Influence of inflammatory disorders and infection on iron absorption and efficacy of iron-fortified foods.

Abstract

The provision of iron- fortified foods is a common strategy to prevent iron deficiency; however, ensuring adequate iron absorption is a challenge. Iron bioavailability depends on the choice of iron compound, the presence enhancers and inhibitors of absorption in the food matrix, and the physiological state of the consumer, including iron status, other nutritional deficiencies and inflammatory disorders. Inflammation associated with infections and inflammatory disorders would be expected to decrease iron absorption and reduce the efficacy of iron- fortified foods.

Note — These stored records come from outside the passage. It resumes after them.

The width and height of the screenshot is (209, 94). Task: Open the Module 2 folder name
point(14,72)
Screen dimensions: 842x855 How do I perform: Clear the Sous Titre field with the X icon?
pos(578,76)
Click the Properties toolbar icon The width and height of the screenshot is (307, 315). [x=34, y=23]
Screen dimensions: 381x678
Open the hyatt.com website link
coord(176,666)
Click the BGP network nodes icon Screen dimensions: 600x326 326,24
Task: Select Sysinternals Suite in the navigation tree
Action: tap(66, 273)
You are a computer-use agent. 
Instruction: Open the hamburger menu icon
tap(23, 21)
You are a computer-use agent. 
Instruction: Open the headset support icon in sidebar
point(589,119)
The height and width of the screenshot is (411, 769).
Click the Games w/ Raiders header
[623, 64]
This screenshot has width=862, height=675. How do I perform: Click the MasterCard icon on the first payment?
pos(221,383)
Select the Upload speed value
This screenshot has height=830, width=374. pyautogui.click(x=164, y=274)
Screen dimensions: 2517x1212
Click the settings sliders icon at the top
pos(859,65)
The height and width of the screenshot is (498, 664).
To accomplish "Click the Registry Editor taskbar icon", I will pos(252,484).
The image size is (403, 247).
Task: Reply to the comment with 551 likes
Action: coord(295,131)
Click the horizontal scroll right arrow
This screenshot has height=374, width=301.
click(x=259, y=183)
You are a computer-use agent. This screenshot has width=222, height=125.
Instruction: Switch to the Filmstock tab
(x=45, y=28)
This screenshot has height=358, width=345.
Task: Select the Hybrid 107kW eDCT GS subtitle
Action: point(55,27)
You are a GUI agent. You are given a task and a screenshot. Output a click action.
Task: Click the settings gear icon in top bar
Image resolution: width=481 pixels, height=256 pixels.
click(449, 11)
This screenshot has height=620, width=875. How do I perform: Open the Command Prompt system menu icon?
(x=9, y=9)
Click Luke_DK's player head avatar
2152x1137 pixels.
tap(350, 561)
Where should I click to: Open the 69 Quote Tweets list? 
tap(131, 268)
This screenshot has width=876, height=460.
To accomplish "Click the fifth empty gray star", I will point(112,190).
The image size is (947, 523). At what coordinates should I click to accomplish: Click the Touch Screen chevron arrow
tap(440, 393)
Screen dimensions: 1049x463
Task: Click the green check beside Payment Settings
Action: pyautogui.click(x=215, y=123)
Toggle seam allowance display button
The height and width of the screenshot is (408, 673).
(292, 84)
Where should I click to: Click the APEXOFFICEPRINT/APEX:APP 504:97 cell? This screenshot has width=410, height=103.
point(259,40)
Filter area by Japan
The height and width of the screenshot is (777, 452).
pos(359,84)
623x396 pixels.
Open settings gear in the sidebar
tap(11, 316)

The decreased absorption is due to an increase in circulating hepcidin in response to inflammatory cytokines. Hepcidin degrades ferroportin and blocks the passage of iron from the intestinal cell to the plasma. This is the innate immune response to infections and aims to restrict pathogen growth by restricting iron supply. Stable isotope studies have reported women and children with chronic malaria parasitemia or febrile malaria to have increased inflammatory cytokines, increased hepcidin and much decreased iron absorption. No studies have specifically investigated the efficacy of iron- fortified foods in the absence and presence of infections. In contrast, inflammation and increased hepcidin associated with adiposity in overweight have been linked to both lower iron absorption and the decreased efficacy of iron- fortified foods.